-- ЦЕЛЬ ЗАДАНИЯ --
Приведите в виде нумерованного списка участок листинга от строки с «This screenshot has height=484, width=482.» до строки с «pos(201,432)» включительно, без пустых строк.

-- ИСХОДНЫЙ ЛИСТИНГ --
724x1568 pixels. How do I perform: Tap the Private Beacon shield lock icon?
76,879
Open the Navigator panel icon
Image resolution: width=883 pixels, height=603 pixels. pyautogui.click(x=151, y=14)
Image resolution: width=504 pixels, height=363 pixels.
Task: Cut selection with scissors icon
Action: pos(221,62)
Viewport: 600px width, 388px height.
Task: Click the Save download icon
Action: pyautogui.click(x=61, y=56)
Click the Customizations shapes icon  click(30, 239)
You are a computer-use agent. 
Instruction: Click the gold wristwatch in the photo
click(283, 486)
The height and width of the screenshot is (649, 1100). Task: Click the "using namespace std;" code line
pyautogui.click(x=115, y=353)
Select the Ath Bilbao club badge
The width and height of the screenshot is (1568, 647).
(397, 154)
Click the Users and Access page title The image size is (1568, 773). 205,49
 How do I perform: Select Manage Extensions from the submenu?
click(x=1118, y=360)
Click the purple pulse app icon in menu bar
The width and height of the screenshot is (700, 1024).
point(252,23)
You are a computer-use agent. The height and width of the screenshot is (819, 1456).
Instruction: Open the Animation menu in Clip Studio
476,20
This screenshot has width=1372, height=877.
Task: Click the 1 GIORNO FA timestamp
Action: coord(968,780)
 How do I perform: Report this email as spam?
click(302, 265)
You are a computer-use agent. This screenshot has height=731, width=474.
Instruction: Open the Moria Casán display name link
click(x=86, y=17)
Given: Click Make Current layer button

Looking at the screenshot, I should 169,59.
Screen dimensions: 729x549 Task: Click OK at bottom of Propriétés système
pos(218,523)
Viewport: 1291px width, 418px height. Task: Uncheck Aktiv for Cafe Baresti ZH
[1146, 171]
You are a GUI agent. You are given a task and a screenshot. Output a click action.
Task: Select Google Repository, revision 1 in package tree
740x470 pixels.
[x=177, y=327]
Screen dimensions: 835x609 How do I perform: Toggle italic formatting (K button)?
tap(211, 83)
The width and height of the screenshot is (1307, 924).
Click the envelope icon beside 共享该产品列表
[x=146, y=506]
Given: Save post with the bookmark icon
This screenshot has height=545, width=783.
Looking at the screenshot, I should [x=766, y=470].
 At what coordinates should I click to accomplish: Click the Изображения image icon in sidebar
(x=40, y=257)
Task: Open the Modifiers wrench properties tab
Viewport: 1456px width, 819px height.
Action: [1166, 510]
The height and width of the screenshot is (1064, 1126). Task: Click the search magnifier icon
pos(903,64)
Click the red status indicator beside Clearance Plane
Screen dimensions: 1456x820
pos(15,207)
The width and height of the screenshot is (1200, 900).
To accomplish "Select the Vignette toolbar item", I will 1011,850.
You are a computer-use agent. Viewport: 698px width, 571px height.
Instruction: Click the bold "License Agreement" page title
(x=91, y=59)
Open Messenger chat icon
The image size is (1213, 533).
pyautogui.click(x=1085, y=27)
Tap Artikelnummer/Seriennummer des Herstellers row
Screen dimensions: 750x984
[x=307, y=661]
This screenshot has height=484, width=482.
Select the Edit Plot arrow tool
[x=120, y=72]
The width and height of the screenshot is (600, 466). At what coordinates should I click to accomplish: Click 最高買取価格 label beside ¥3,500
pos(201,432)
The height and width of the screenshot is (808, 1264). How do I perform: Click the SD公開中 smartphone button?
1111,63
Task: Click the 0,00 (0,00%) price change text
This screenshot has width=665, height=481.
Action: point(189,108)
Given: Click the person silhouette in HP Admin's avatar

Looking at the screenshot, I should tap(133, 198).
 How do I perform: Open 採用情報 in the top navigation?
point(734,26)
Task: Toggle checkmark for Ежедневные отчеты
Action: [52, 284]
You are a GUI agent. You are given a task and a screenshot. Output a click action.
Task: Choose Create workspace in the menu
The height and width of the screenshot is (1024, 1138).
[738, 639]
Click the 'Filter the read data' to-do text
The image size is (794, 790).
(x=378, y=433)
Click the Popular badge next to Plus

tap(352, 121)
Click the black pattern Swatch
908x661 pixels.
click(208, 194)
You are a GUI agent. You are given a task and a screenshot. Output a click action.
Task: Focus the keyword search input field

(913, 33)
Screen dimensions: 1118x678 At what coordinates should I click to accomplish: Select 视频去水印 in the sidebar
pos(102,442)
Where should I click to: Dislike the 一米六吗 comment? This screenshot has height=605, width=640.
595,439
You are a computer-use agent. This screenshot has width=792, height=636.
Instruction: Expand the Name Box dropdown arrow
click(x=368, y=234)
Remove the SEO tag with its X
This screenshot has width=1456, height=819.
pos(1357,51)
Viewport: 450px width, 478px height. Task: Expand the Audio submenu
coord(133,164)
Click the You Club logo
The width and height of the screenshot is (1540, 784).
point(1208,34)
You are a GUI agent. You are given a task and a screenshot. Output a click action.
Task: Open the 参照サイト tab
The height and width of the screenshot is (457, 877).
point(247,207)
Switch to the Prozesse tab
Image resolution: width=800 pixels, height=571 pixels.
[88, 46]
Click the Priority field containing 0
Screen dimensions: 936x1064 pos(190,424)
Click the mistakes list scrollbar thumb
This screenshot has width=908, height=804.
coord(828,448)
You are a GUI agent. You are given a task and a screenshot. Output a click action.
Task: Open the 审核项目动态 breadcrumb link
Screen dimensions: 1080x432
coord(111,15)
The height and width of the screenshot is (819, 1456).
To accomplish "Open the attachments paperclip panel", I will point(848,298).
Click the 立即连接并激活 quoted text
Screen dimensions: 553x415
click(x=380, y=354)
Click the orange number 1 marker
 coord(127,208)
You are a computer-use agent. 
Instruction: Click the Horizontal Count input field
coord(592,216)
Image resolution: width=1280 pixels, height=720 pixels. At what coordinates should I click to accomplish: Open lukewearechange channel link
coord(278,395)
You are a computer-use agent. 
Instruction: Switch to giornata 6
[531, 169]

-- РЕЗУЛЬТАТ --
1. This screenshot has height=484, width=482.
2. Select the Edit Plot arrow tool
3. [x=120, y=72]
4. The width and height of the screenshot is (600, 466). At what coordinates should I click to accomplish: Click 最高買取価格 label beside ¥3,500
5. pos(201,432)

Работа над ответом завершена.